WORK INSTRUCTION
Using the entries below, write out the line with "Expand the 服务 tree node", the line with "the Twitter for", and every line in between, exactly as each is written.
*** MATERIALS PROVIDED
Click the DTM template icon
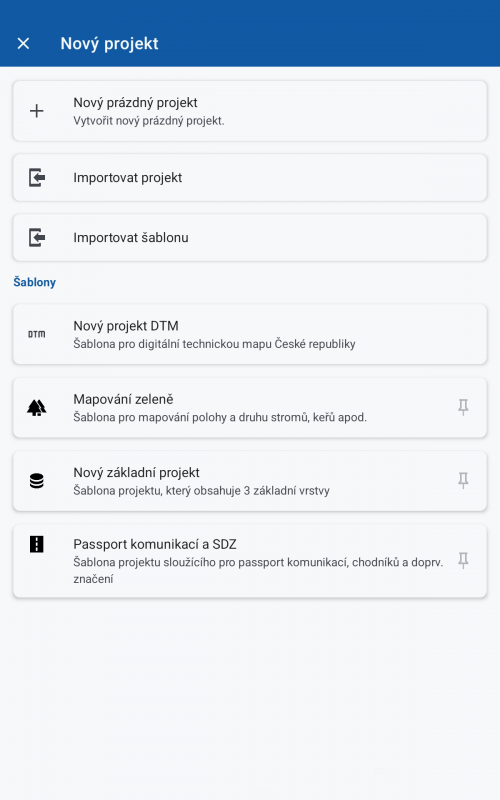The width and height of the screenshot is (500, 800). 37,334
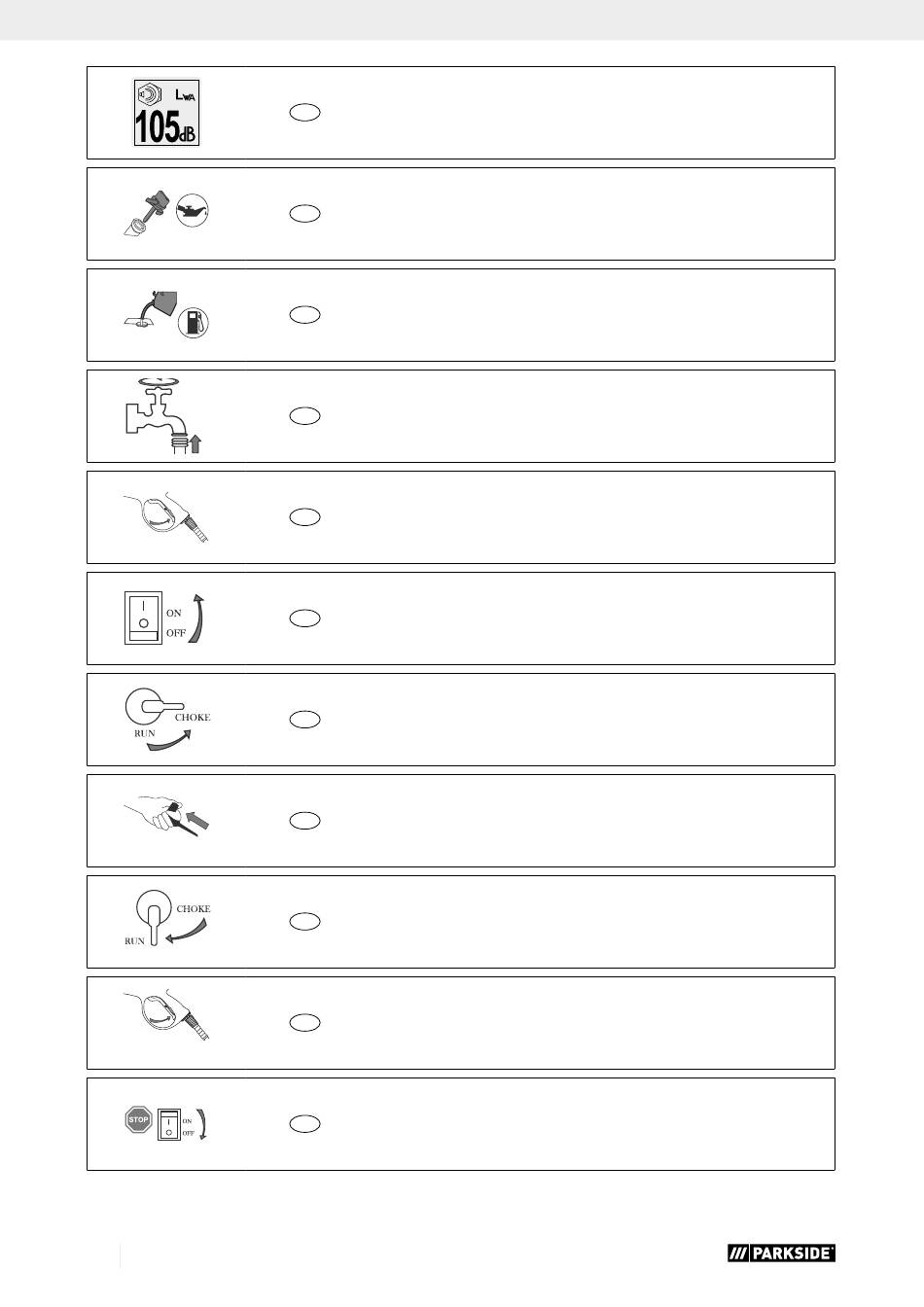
******
*** MATERIALS PROVIDED
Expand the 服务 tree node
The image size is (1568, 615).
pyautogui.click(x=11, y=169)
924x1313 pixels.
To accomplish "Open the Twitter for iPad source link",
******
EXERCISE OUTPUT
Expand the 服务 tree node
The image size is (1568, 615).
pyautogui.click(x=11, y=169)
924x1313 pixels.
To accomplish "Open the Twitter for iPad source link",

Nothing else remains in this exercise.